• WHAT THE TASK ASKS: The entries follow. Copy every line in which "agent" appears.

• DATA RECORDS:
+---+

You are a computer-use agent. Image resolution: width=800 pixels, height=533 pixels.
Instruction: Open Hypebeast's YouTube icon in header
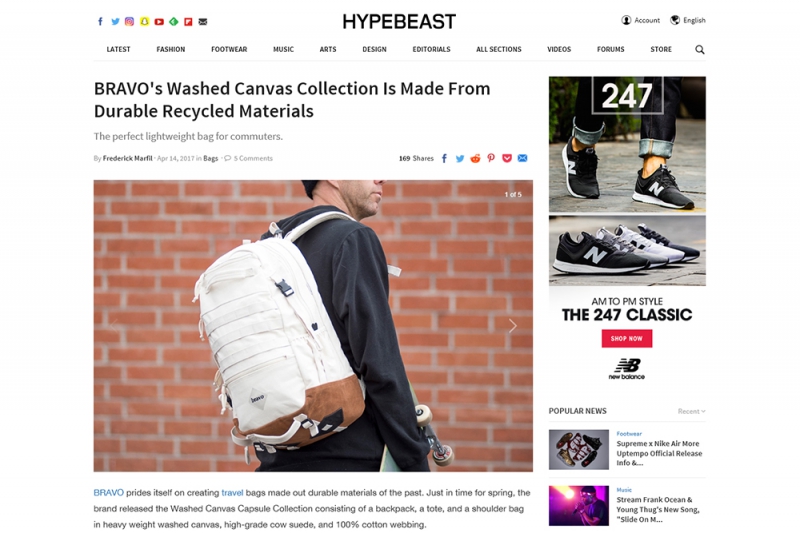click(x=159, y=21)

+---+

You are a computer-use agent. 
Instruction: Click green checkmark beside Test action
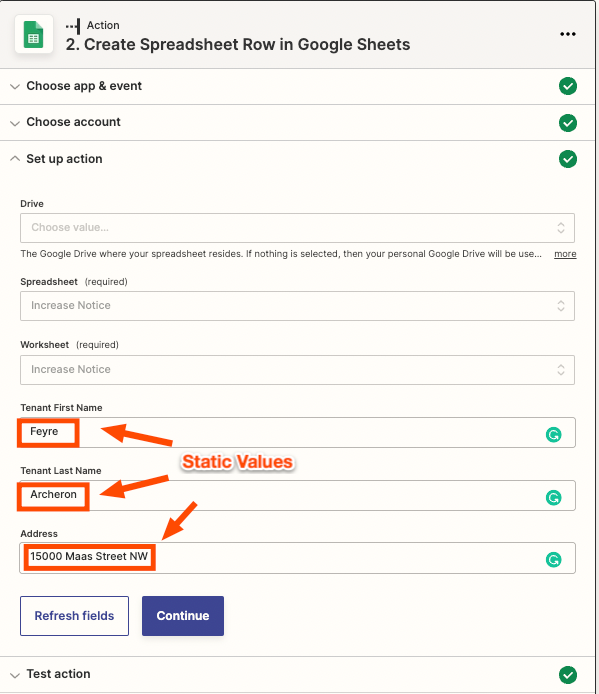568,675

+---+

• OUTPUT FOR THIS TASK:
You are a computer-use agent. Image resolution: width=800 pixels, height=533 pixels.
You are a computer-use agent. 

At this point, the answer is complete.